The order authorizes the U.S. Secretary of the Treasury to restrict U.S. investment in three critical categories of Chinese companies: semiconductors and microelectronics, quantum computing, and artificial intelligence that is critical for the military, intelligence, surveillance, or cyber-enabled capabilities as determined by the Secretary in consultation with the Secretary of Commerce and other relevant agencies.
The measure is expected to take effect next year, according to The Washington Post. It also applies to companies in Hong Kong.
“Advancements in sensitive technologies and products in these sectors will accelerate the development of advanced computational capabilities that will enable new applications that pose significant national security risks, such as the development of more sophisticated weapons systems, breaking of cryptographic codes, and other applications that could provide these countries with military advantages,” the document reads.
American venture investment firms first entered the Chinese market in the 1990s, assuming a critical role in funding the country’s burgeoning tech companies and facilitating their global expansion. But this once cordial partnership now faces mounting challenges as tensions U.S.-China tensions escalated in recent years, with both governments actively seeking to disengage their respective technology development from each other.
American investment firms have been repositioning to navigate new geopolitical complications. Sequoia Capital China, which has raised over $16 billion across 36 funds and invested in over 1,000 companies including behemoths like Alibaba, ByteDance and Shein, announced in June its decision to split its China arm into an independent unit.
Now called HongShan, the Chinese operation greatly slowed its investment pace in recent times, recording just 70 investments during the four quarters between Q3 2022 and Q2 2023, compared to 180 deals from Q3 2021 to Q2 2022, according to Crunchbase. Other China-focused U.S. funds focused have adopted a “wait and see” approach, awaiting further clarification from the U.S. government, several investors told TechCrunch.
Major U.S. endowments and foundations are also halting investments in China, one fund manager told TechCrunch. The venture capital firm is now raising a separate RMB fund to place bets on China’s high-tech firms, while its USD fund is directed only at U.S. companies.
Meanwhile, some Chinese fund managers that previously raised capital from American limited partners are now turning to the Middle East for financing.
Chinese startups are adjusting as well. Those that are targeting Western markets increasingly see the need to establish their controlling entity in the U.S. to attract American investors, according to a dozen founders TechCrunch spoke to in recent months.
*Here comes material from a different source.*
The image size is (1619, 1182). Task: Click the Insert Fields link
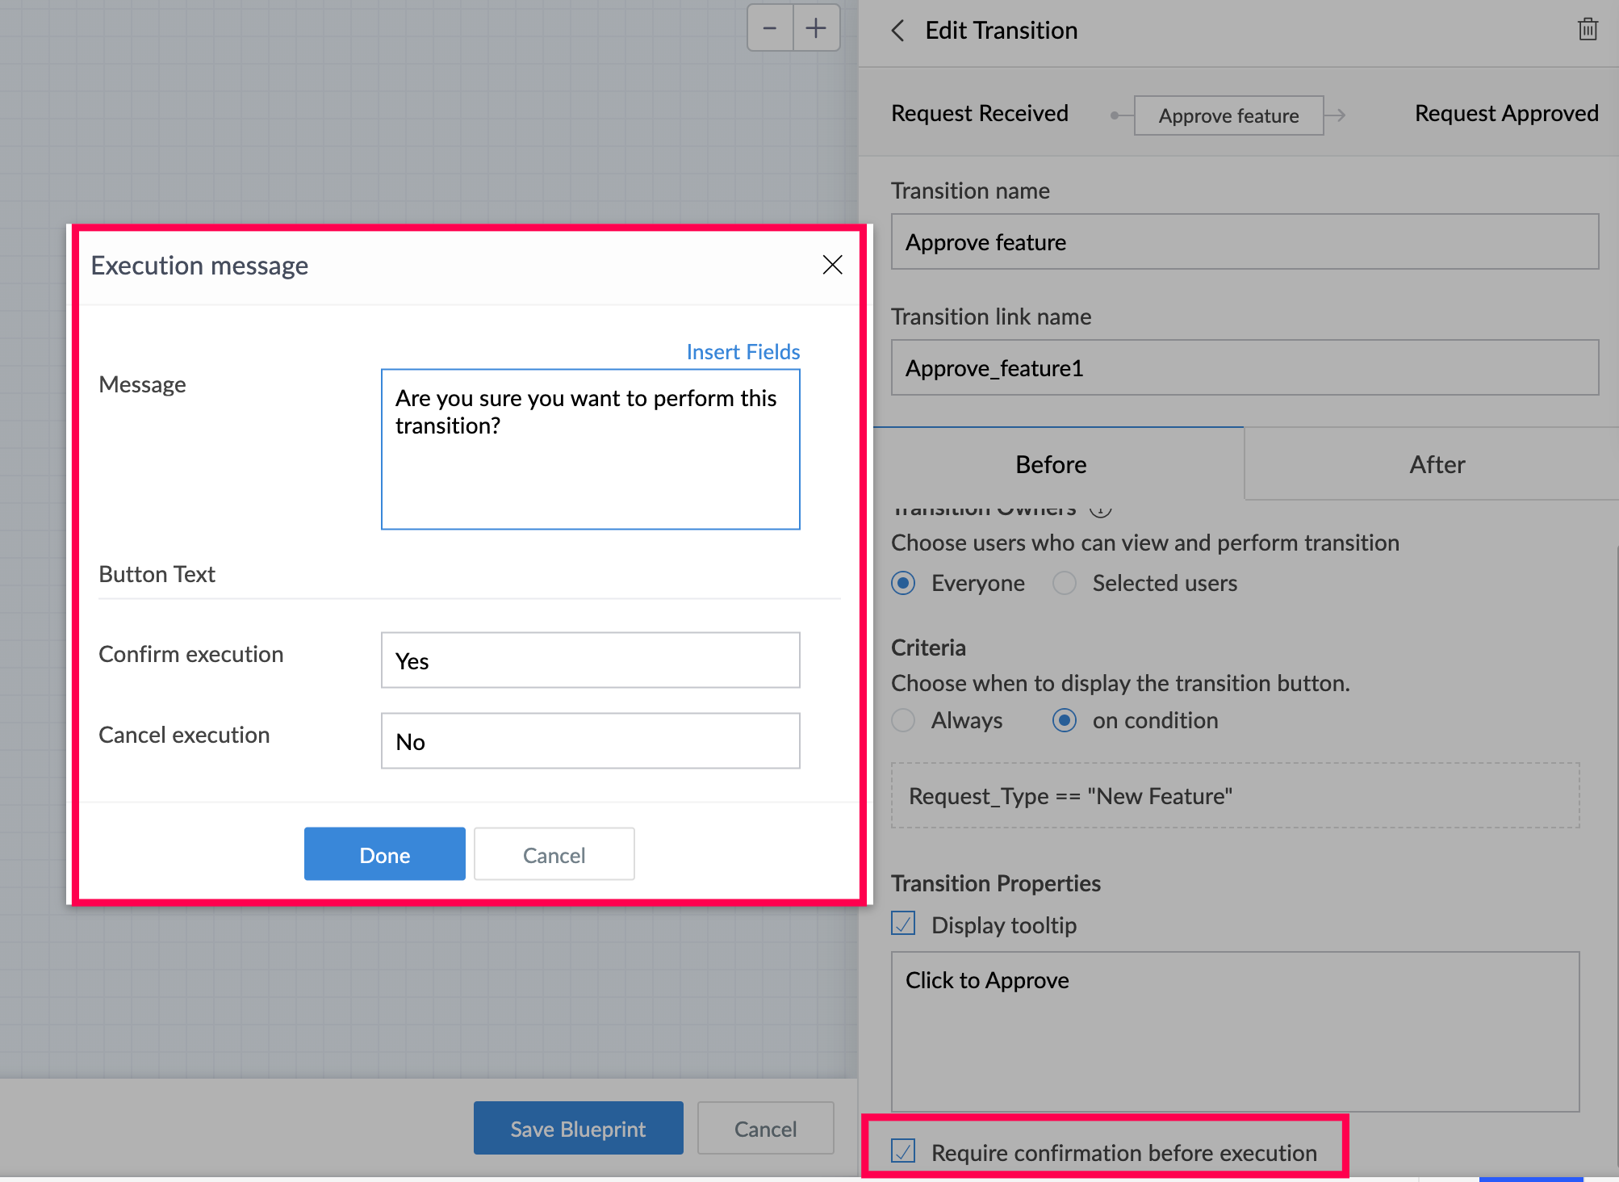743,352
This marks a departure from the previous strategy of utilizing a variable interest entity (VIE) structure, which allowed foreign investors to buy into Chinese companies operating in restricted industries. However, even with U.S. investors on board, Chinese-founded startups face challenges in convincing U.S. regulators about the safety of American user data in Chinese hands. One needs look no further than TikTok’s struggles to reassure regulators in the West despite its efforts to build a wall between its user data and China-based teams.